▶ Try it: Pictures are to be left out, and only the lines from the one containing "Click the red X icon for mpg(1080P)" through the last line of the data are to be returned exactly.
Data for processing Start Marker
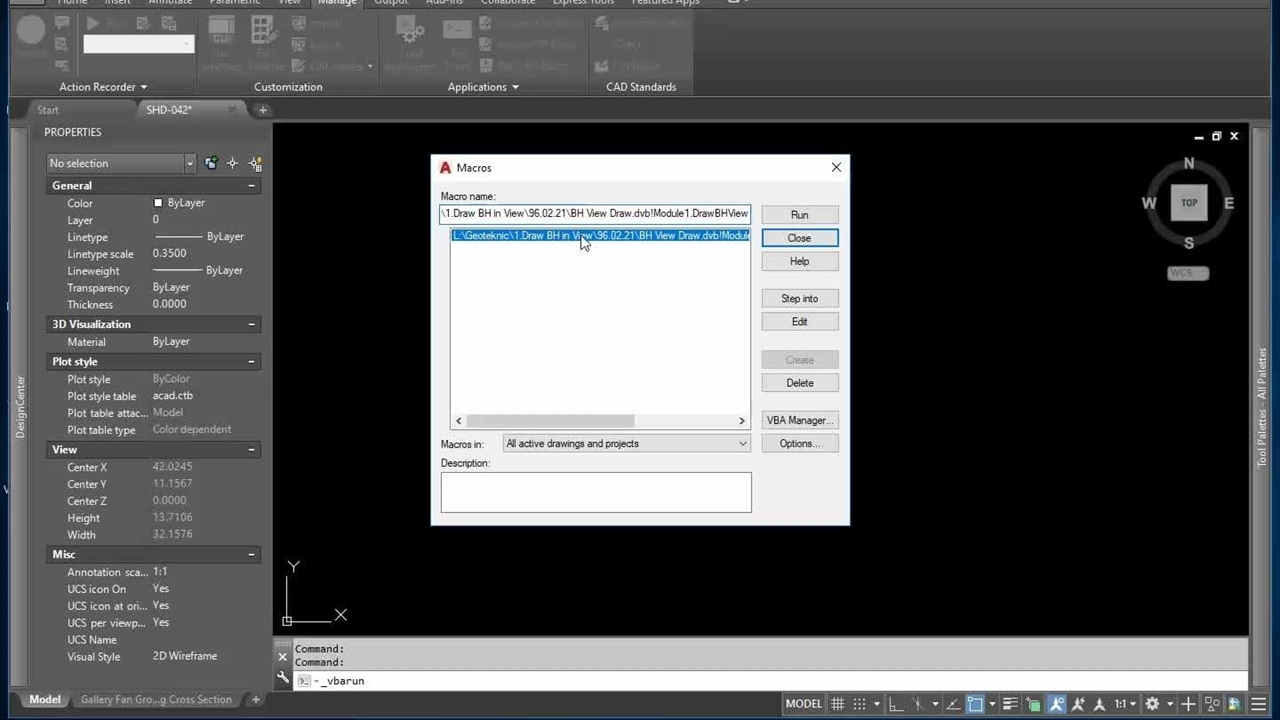Click the ByLayer color swatch
The height and width of the screenshot is (720, 1280).
(x=158, y=203)
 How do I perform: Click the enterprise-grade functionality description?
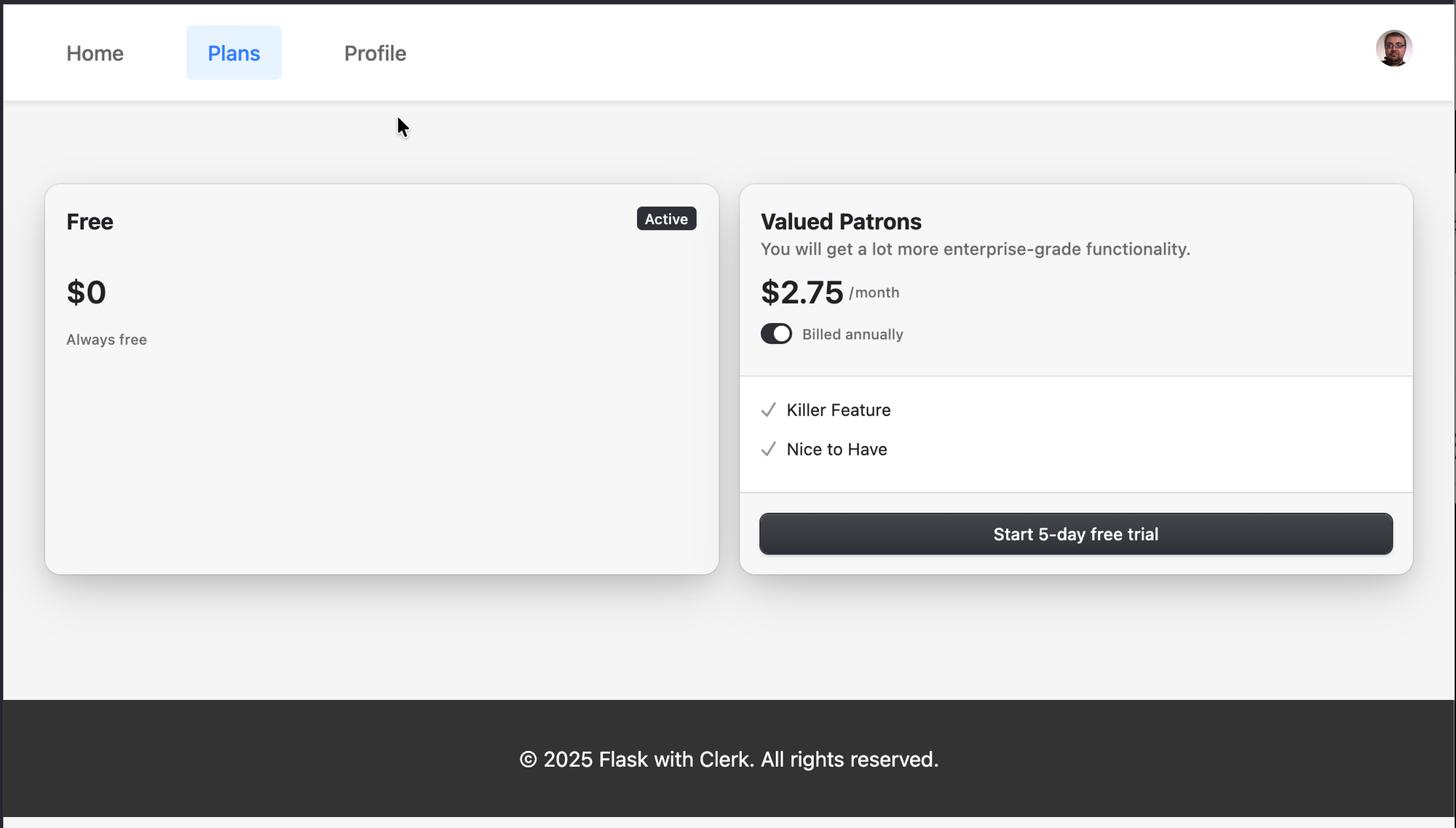click(x=975, y=250)
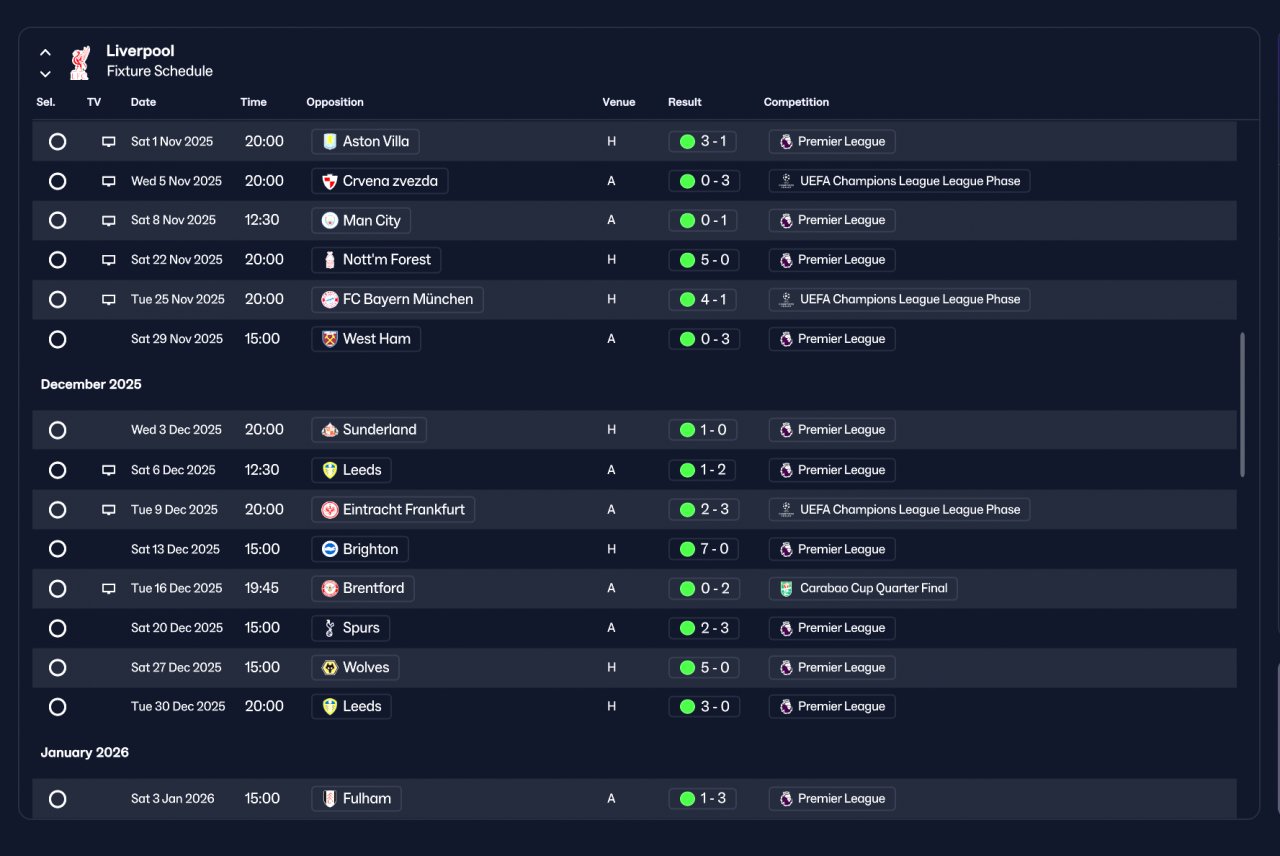Click the vertical scrollbar thumb on the fixture list
Screen dimensions: 1280x856
click(1243, 405)
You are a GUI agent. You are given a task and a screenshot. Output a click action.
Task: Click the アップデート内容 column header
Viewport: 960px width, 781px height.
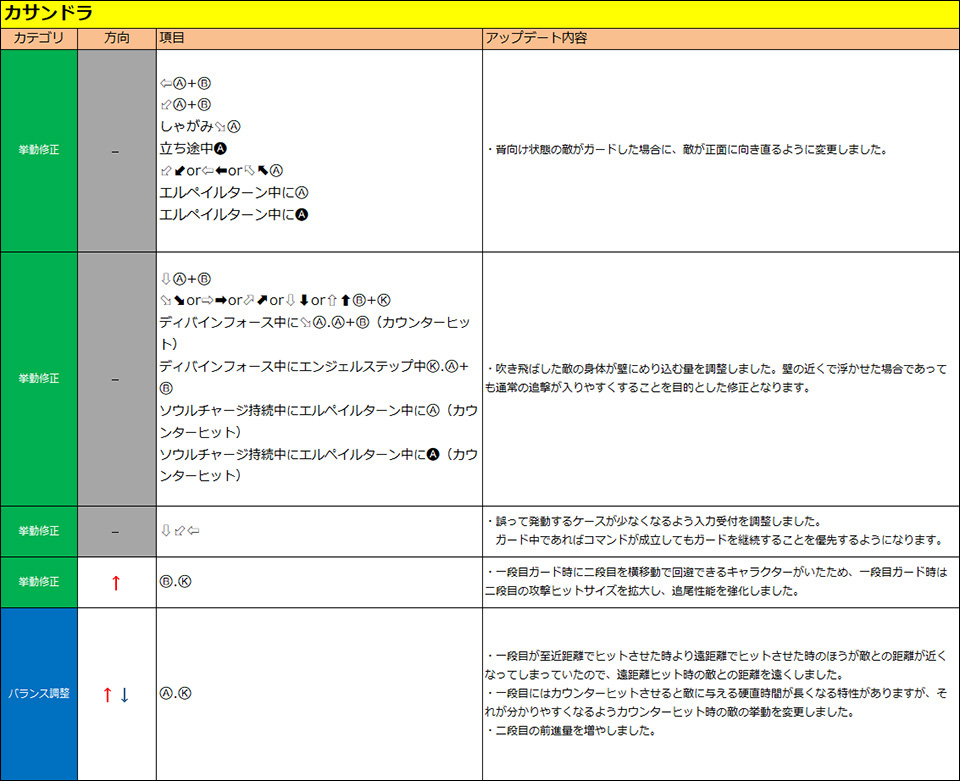click(x=536, y=38)
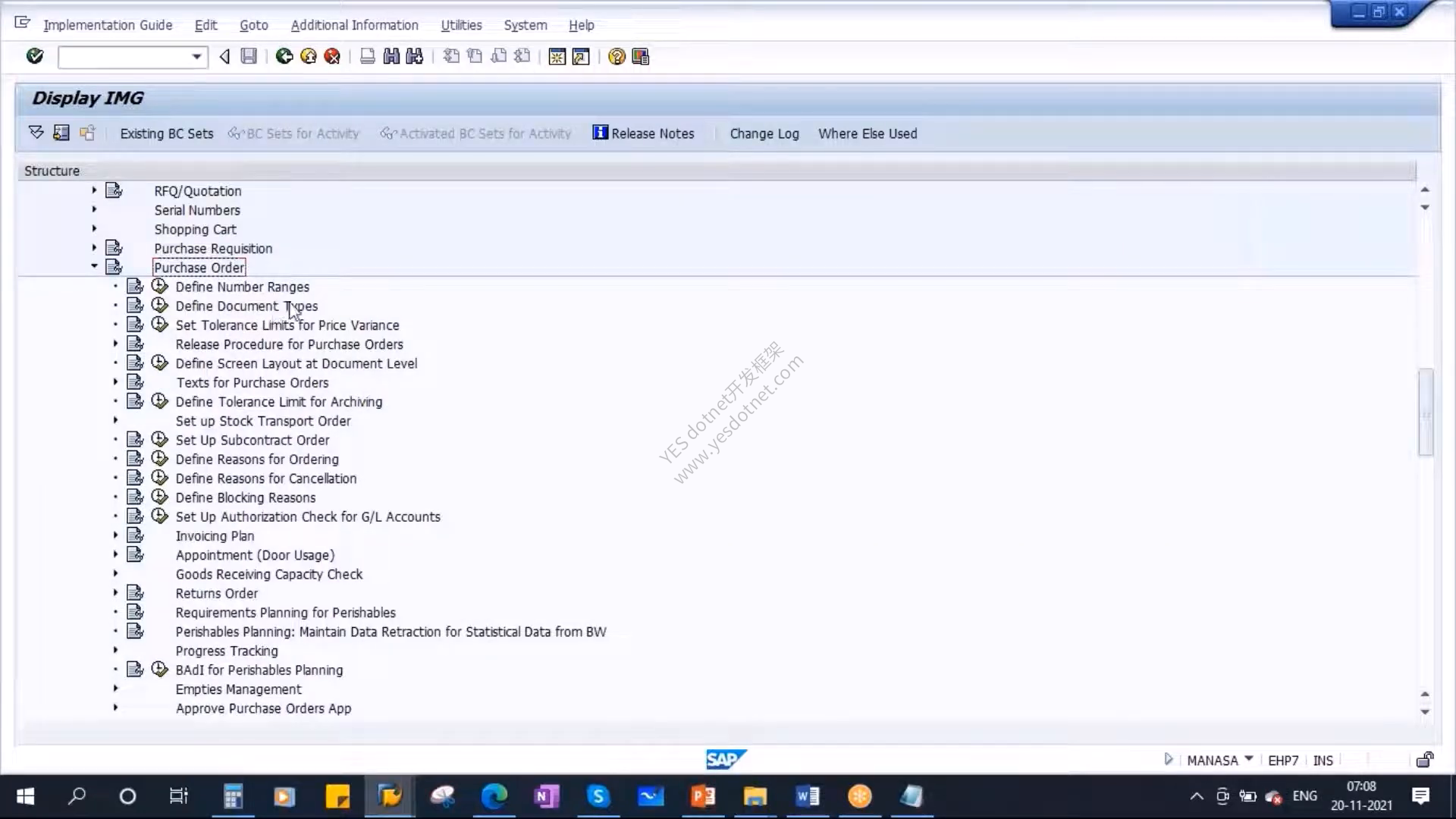This screenshot has width=1456, height=819.
Task: Expand the Purchase Requisition node
Action: pyautogui.click(x=94, y=247)
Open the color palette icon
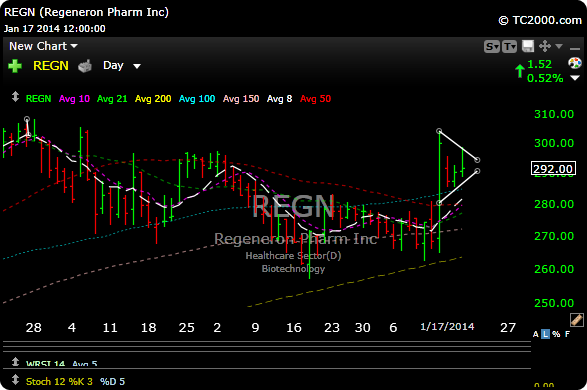The image size is (587, 390). click(x=575, y=63)
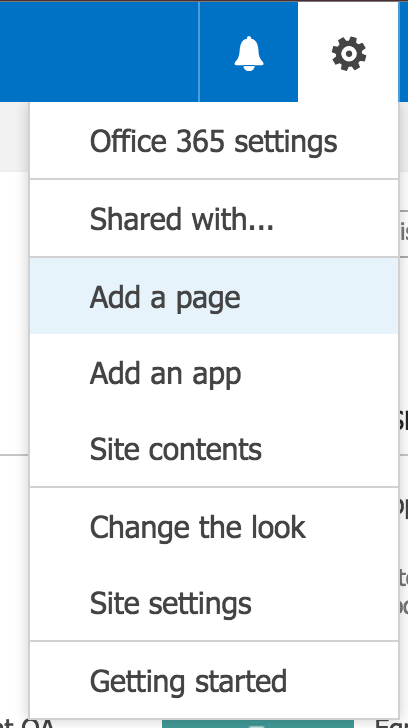408x728 pixels.
Task: Choose Add an app
Action: (x=214, y=373)
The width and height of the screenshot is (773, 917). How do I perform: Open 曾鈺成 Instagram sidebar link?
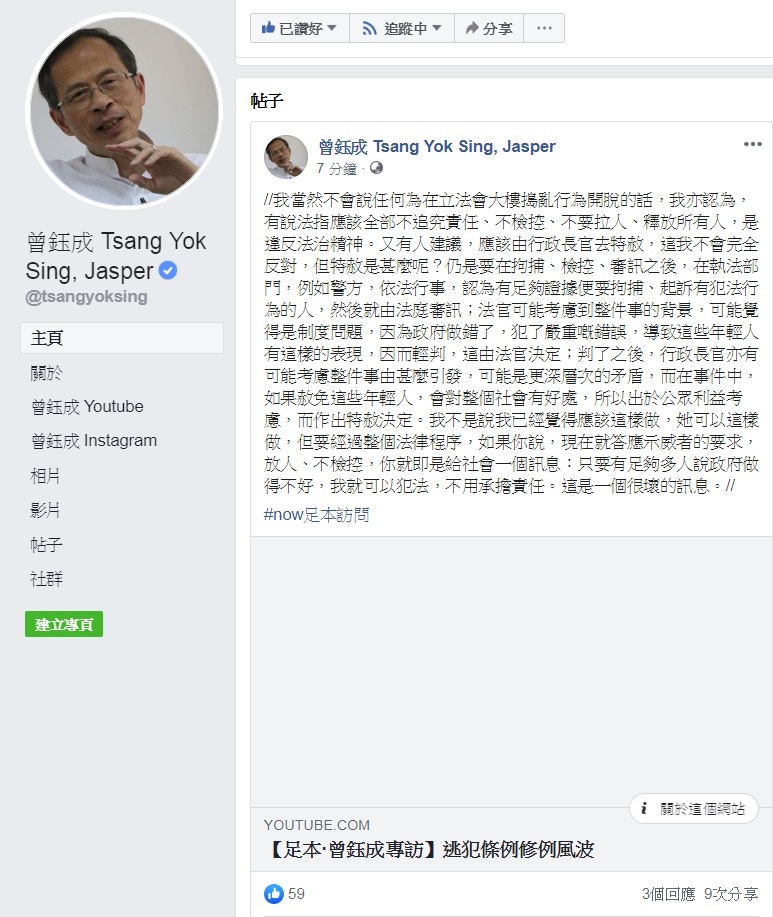coord(94,440)
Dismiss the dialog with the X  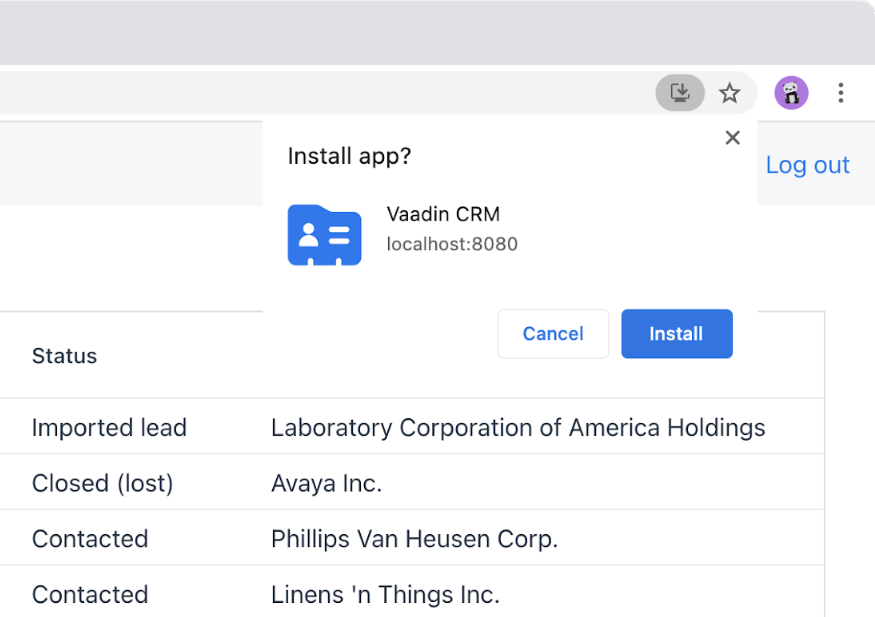732,137
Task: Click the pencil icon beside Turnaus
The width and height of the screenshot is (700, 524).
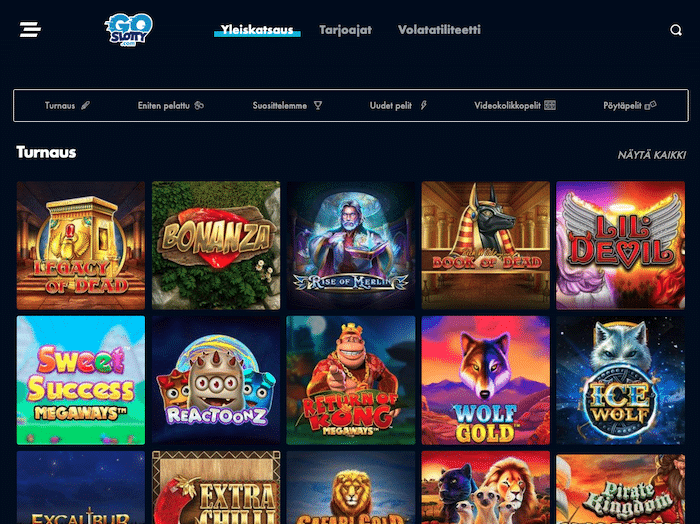Action: (85, 105)
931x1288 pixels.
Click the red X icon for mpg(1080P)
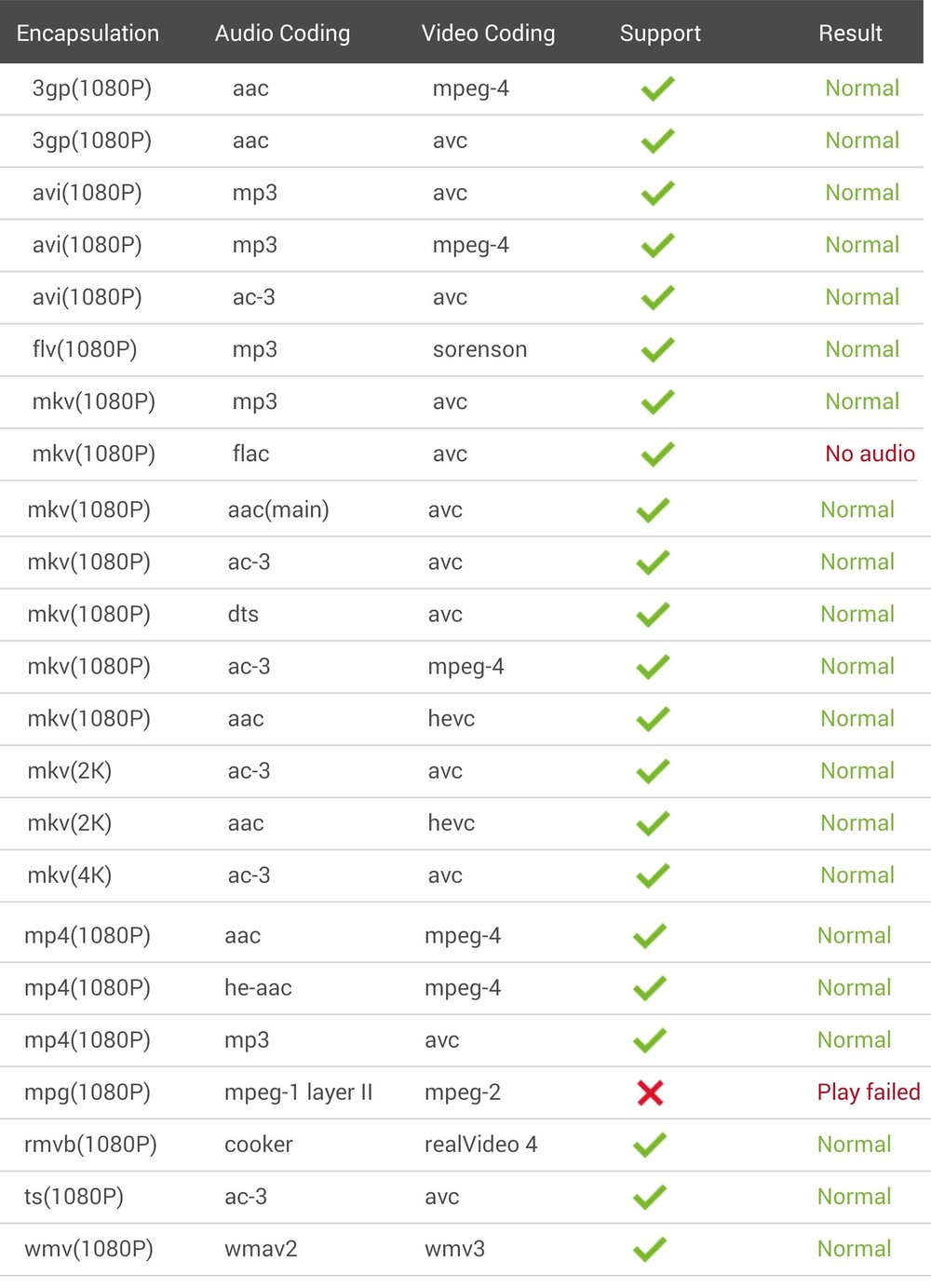[x=650, y=1092]
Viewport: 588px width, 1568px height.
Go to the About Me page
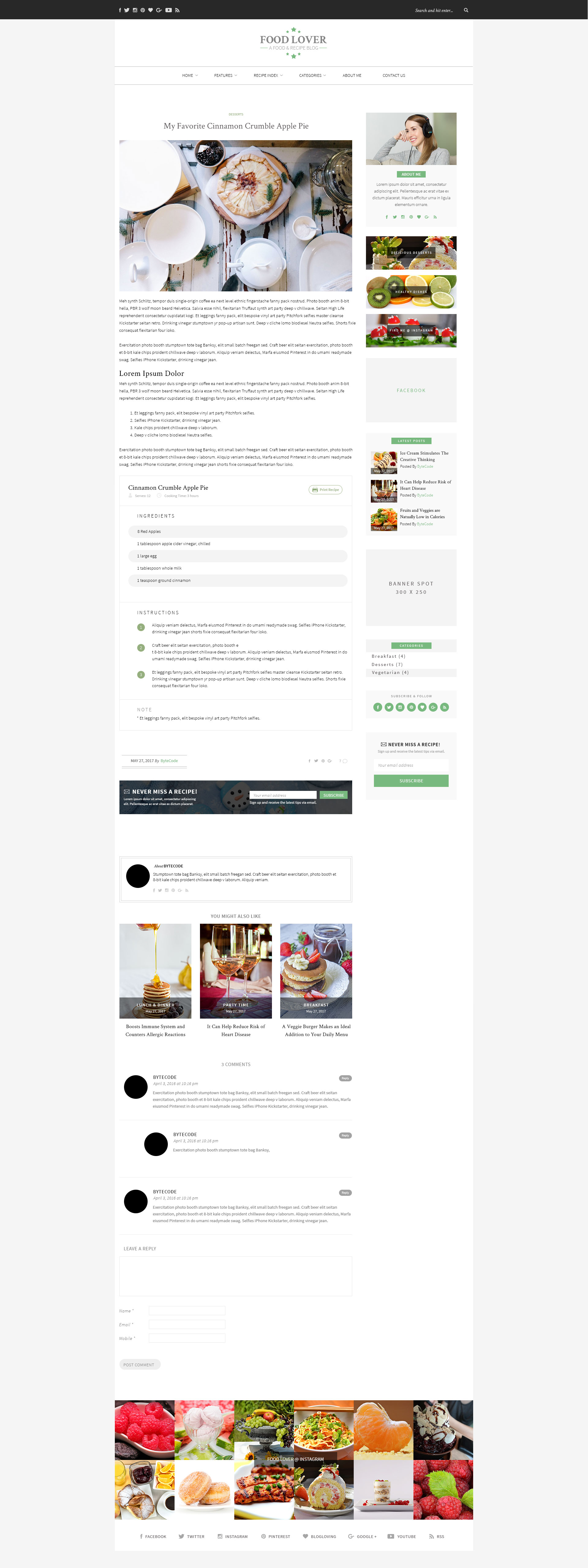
Data for processing End Marker
▶ Response area:
Click the red X icon for mpg(1080P)
[x=650, y=1092]
Viewport: 588px width, 1568px height.
Go to the About Me page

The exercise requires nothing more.